== Exercise inputs ==

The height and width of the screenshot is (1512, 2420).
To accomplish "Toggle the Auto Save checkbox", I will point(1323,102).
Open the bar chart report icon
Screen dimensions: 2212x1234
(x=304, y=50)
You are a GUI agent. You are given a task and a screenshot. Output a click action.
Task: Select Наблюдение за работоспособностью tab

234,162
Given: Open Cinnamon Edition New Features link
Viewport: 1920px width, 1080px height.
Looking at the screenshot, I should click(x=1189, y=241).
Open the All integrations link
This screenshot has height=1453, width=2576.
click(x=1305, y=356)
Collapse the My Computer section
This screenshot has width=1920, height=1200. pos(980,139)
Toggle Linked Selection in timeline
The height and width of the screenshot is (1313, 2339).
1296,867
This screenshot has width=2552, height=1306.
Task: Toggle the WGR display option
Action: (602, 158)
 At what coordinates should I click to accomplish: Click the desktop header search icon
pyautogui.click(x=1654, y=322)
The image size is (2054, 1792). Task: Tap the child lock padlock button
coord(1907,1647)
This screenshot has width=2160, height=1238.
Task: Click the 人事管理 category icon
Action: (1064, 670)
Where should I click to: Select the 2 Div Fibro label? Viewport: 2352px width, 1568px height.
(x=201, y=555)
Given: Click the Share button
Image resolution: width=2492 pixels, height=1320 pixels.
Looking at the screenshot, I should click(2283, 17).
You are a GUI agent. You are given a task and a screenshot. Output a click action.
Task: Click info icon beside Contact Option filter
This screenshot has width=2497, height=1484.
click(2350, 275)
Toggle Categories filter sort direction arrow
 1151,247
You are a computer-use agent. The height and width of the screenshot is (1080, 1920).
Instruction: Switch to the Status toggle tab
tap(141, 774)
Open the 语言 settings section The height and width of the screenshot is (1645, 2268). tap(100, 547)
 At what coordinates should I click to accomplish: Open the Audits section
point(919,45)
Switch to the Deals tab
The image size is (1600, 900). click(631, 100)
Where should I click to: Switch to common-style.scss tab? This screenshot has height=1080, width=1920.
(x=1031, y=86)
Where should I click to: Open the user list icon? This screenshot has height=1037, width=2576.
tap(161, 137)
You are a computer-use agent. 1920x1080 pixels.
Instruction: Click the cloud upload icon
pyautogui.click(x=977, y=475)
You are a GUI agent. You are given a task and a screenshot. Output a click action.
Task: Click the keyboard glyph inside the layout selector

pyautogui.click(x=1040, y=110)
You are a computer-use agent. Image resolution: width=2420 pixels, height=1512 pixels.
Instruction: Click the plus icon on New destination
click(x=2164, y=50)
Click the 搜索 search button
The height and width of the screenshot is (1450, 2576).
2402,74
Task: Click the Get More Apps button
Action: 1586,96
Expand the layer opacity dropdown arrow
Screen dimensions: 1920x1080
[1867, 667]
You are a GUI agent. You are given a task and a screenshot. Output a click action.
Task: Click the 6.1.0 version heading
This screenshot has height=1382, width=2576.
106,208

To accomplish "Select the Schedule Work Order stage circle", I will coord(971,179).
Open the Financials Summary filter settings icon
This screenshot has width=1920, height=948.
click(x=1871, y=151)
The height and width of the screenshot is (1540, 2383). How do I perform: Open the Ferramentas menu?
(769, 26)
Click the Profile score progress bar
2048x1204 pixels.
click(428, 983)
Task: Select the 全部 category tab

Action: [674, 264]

== Exercise requirements ==
Would you be able to transcribe every line of the data exactly?

== Response area ==
The height and width of the screenshot is (1512, 2420).
To accomplish "Toggle the Auto Save checkbox", I will point(1323,102).
Open the bar chart report icon
Screen dimensions: 2212x1234
(x=304, y=50)
You are a GUI agent. You are given a task and a screenshot. Output a click action.
Task: Select Наблюдение за работоспособностью tab

234,162
Given: Open Cinnamon Edition New Features link
Viewport: 1920px width, 1080px height.
Looking at the screenshot, I should click(x=1189, y=241).
Open the All integrations link
This screenshot has height=1453, width=2576.
click(x=1305, y=356)
Collapse the My Computer section
This screenshot has width=1920, height=1200. pos(980,139)
Toggle Linked Selection in timeline
The height and width of the screenshot is (1313, 2339).
1296,867
This screenshot has width=2552, height=1306.
Task: Toggle the WGR display option
Action: (602, 158)
 At what coordinates should I click to accomplish: Click the desktop header search icon
pyautogui.click(x=1654, y=322)
The image size is (2054, 1792). Task: Tap the child lock padlock button
coord(1907,1647)
This screenshot has width=2160, height=1238.
Task: Click the 人事管理 category icon
Action: (1064, 670)
Where should I click to: Select the 2 Div Fibro label? Viewport: 2352px width, 1568px height.
(x=201, y=555)
Given: Click the Share button
Image resolution: width=2492 pixels, height=1320 pixels.
Looking at the screenshot, I should click(2283, 17).
You are a GUI agent. You are given a task and a screenshot. Output a click action.
Task: Click info icon beside Contact Option filter
This screenshot has width=2497, height=1484.
click(2350, 275)
Toggle Categories filter sort direction arrow
 1151,247
You are a computer-use agent. The height and width of the screenshot is (1080, 1920).
Instruction: Switch to the Status toggle tab
tap(141, 774)
Open the 语言 settings section The height and width of the screenshot is (1645, 2268). tap(100, 547)
 At what coordinates should I click to accomplish: Open the Audits section
point(919,45)
Switch to the Deals tab
The image size is (1600, 900). click(631, 100)
Where should I click to: Switch to common-style.scss tab? This screenshot has height=1080, width=1920.
(x=1031, y=86)
Where should I click to: Open the user list icon? This screenshot has height=1037, width=2576.
tap(161, 137)
You are a computer-use agent. 1920x1080 pixels.
Instruction: Click the cloud upload icon
pyautogui.click(x=977, y=475)
You are a GUI agent. You are given a task and a screenshot. Output a click action.
Task: Click the keyboard glyph inside the layout selector

pyautogui.click(x=1040, y=110)
You are a computer-use agent. Image resolution: width=2420 pixels, height=1512 pixels.
Instruction: Click the plus icon on New destination
click(x=2164, y=50)
Click the 搜索 search button
The height and width of the screenshot is (1450, 2576).
2402,74
Task: Click the Get More Apps button
Action: 1586,96
Expand the layer opacity dropdown arrow
Screen dimensions: 1920x1080
[1867, 667]
You are a GUI agent. You are given a task and a screenshot. Output a click action.
Task: Click the 6.1.0 version heading
This screenshot has height=1382, width=2576.
106,208

To accomplish "Select the Schedule Work Order stage circle", I will coord(971,179).
Open the Financials Summary filter settings icon
This screenshot has width=1920, height=948.
click(x=1871, y=151)
The height and width of the screenshot is (1540, 2383). How do I perform: Open the Ferramentas menu?
(769, 26)
Click the Profile score progress bar
2048x1204 pixels.
click(428, 983)
Task: Select the 全部 category tab

Action: [674, 264]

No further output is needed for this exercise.